Arouna Aminou from Benin at SOW-VU

Arouna Aminou from Benin is visiting SOW-VU to receive a three months training in (spatial) data management and production function analysis at SOW-VU. He is a 30-year-old Agricultural Economics researcher who lives in Porto Novo, Benin’s capital, with his wife and six months old son. After he graduated from university in 2002, he has been working as a researcher for the Institut National des Recherches Agricoles du Benin (INRAB). This institute advises the government on agricultural policy and measures the impact of government policy on agricultural productivity. INRAB is one of the partners of SOW-VU in the Rivertwin project. The project studies water flows and water availability in twinned river basins and develops models on how water resources can be managed. The Rivertwin project is funded by the European Commission.

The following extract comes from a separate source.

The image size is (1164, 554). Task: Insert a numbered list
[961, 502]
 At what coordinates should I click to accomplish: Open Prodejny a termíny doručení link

At INRAB Aminou has been collecting data on agricultural activities and water use in the Ouémé river basin in Benin, one of the three basins the Rivertwin project focuses on. The basin  of the river Ouémé is the largest within the Republic of Benin. It has an extension of about 50,000 square kilometers. To analyze the data that has been collected Aminou is receiving a training in methodological tools at SOW-VU. Among others he is getting experience in working with ILWIS-software. It makes a better overview and analyses of available data possible. Besides receiving training he finds the exchange of research experience with the people working at SOW-VU very valuable.

Aminou likes his job at INRAB. The topics on which research is done are very broad: husbandry, environmental protection, food and nutrition. He finds that research on these topics is extremely important because 70% of the Beninese live in rural areas and are dependent on agriculture. One of the topics he has done research on is the impact of improved maize storage technologies on household welfare. When storing maize farmers risked high loses due to insects. New materials for barns prevented the insects eating the maize. After doing household surveys and applying econometric tools on the data collected he found that household welfare was significantly improved by using this new technology.

It is economic theory and mathematics that Aminou finds most interesting. To develop his skills as a researcher he has applied for a PhD position in Germany. He has no intention though of leaving Benin permanently. His ambition is to become a lecturer at Benin University.